▶ STATED EXERCISE:
Format the records below as a JSON list of strings, with one string for each line and blank lines omitted.

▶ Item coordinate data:
-- Start --

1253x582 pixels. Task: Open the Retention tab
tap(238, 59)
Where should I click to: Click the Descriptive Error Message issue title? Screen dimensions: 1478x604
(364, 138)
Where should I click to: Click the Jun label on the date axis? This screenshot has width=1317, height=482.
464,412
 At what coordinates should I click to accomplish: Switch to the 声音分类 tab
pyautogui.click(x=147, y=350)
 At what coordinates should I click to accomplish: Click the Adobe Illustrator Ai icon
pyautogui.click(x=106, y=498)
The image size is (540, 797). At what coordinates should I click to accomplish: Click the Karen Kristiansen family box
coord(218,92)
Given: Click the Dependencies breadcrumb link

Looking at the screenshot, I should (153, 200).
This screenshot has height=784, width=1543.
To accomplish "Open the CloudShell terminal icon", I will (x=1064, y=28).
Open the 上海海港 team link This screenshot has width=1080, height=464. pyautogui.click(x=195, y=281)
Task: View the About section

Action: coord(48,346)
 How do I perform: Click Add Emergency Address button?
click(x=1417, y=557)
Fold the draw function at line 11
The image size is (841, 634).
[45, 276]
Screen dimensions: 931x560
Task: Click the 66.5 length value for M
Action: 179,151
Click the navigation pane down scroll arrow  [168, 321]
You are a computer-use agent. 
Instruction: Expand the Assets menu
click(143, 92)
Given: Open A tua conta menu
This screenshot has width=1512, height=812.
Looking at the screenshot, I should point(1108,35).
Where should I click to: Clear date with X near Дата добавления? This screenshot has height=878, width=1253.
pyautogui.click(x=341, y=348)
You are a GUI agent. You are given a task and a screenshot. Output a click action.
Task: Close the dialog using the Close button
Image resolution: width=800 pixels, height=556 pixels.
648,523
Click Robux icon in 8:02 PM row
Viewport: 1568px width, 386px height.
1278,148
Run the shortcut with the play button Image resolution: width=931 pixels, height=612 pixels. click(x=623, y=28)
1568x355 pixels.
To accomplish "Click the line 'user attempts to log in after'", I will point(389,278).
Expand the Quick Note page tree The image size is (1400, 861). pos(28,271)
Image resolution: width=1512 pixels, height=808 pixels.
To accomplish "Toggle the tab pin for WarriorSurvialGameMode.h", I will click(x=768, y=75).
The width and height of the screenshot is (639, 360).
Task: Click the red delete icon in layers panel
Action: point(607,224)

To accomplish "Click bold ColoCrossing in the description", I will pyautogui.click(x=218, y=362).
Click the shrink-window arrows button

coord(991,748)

-- End --

▶ OUTPUT OF THE EXERCISE:
[
  "1253x582 pixels. Task: Open the Retention tab",
  "tap(238, 59)",
  "Where should I click to: Click the Descriptive Error Message issue title? Screen dimensions: 1478x604",
  "(364, 138)",
  "Where should I click to: Click the Jun label on the date axis? This screenshot has width=1317, height=482.",
  "464,412",
  " At what coordinates should I click to accomplish: Switch to the 声音分类 tab",
  "pyautogui.click(x=147, y=350)",
  " At what coordinates should I click to accomplish: Click the Adobe Illustrator Ai icon",
  "pyautogui.click(x=106, y=498)",
  "The image size is (540, 797). At what coordinates should I click to accomplish: Click the Karen Kristiansen family box",
  "coord(218,92)",
  "Given: Click the Dependencies breadcrumb link",
  "Looking at the screenshot, I should (153, 200).",
  "This screenshot has height=784, width=1543.",
  "To accomplish \"Open the CloudShell terminal icon\", I will (x=1064, y=28).",
  "Open the 上海海港 team link This screenshot has width=1080, height=464. pyautogui.click(x=195, y=281)",
  "Task: View the About section",
  "Action: coord(48,346)",
  " How do I perform: Click Add Emergency Address button?",
  "click(x=1417, y=557)",
  "Fold the draw function at line 11",
  "The image size is (841, 634).",
  "[45, 276]",
  "Screen dimensions: 931x560",
  "Task: Click the 66.5 length value for M",
  "Action: 179,151",
  "Click the navigation pane down scroll arrow  [168, 321]",
  "You are a computer-use agent. ",
  "Instruction: Expand the Assets menu",
  "click(143, 92)",
  "Given: Open A tua conta menu",
  "This screenshot has width=1512, height=812.",
  "Looking at the screenshot, I should point(1108,35).",
  "Where should I click to: Clear date with X near Дата добавления? This screenshot has height=878, width=1253.",
  "pyautogui.click(x=341, y=348)",
  "You are a GUI agent. You are given a task and a screenshot. Output a click action.",
  "Task: Close the dialog using the Close button",
  "Image resolution: width=800 pixels, height=556 pixels.",
  "648,523",
  "Click Robux icon in 8:02 PM row",
  "Viewport: 1568px width, 386px height.",
  "1278,148",
  "Run the shortcut with the play button Image resolution: width=931 pixels, height=612 pixels. click(x=623, y=28)",
  "1568x355 pixels.",
  "To accomplish \"Click the line 'user attempts to log in after'\", I will point(389,278).",
  "Expand the Quick Note page tree The image size is (1400, 861). pos(28,271)",
  "Image resolution: width=1512 pixels, height=808 pixels.",
  "To accomplish \"Toggle the tab pin for WarriorSurvialGameMode.h\", I will click(x=768, y=75).",
  "The width and height of the screenshot is (639, 360).",
  "Task: Click the red delete icon in layers panel",
  "Action: point(607,224)",
  "To accomplish \"Click bold ColoCrossing in the description\", I will pyautogui.click(x=218, y=362).",
  "Click the shrink-window arrows button",
  "coord(991,748)"
]